[BEGIN Provided data]

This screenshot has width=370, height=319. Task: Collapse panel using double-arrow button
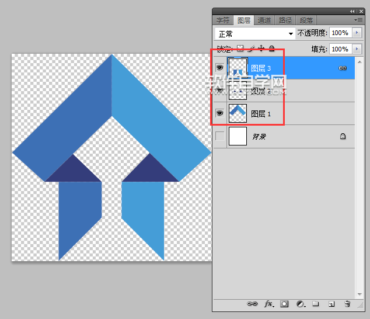tap(352, 11)
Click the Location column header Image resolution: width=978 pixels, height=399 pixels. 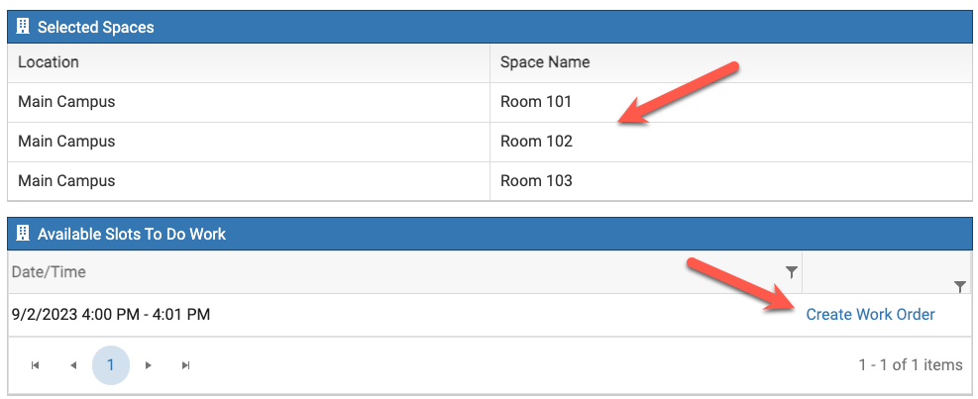pos(49,61)

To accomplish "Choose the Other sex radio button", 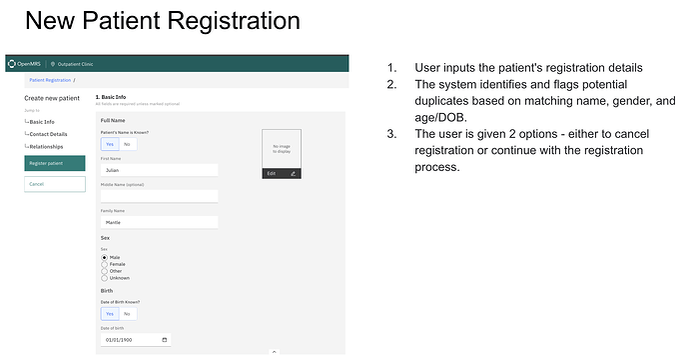I will pos(104,271).
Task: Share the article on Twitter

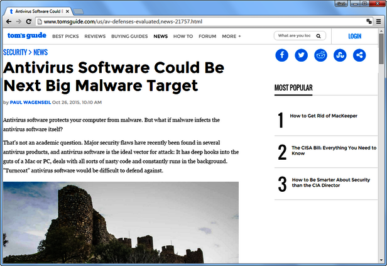Action: 302,55
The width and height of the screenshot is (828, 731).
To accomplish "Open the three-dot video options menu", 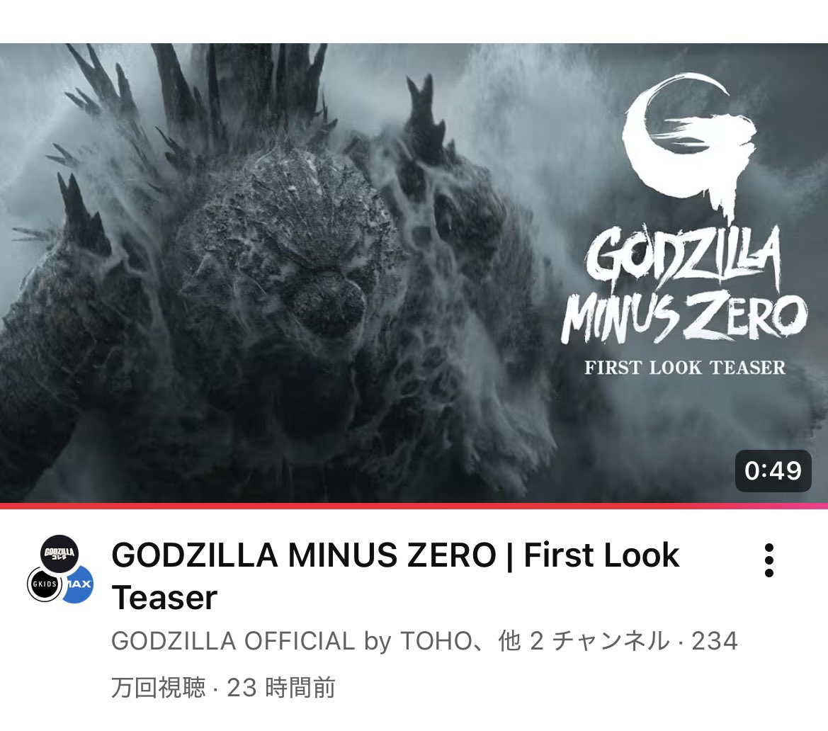I will coord(769,560).

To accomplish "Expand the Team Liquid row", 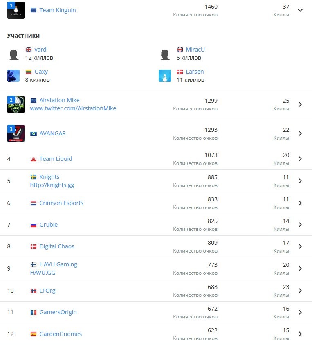I will (x=300, y=159).
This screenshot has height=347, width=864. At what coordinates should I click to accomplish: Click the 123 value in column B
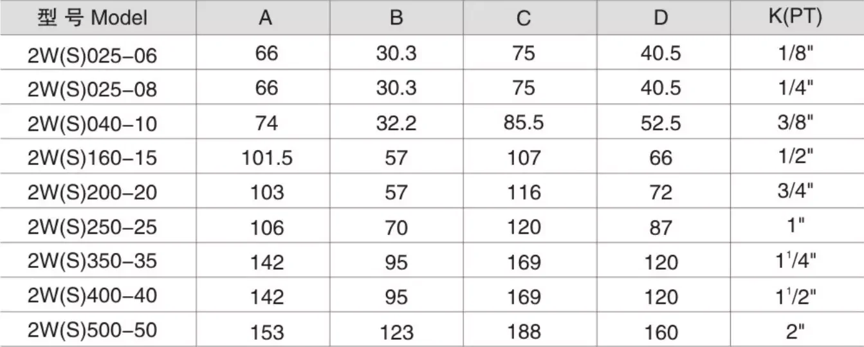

[END Provided data]

Count the lines of the records above that contain the word "This", and reply with only that number.

[Solved problem]:
2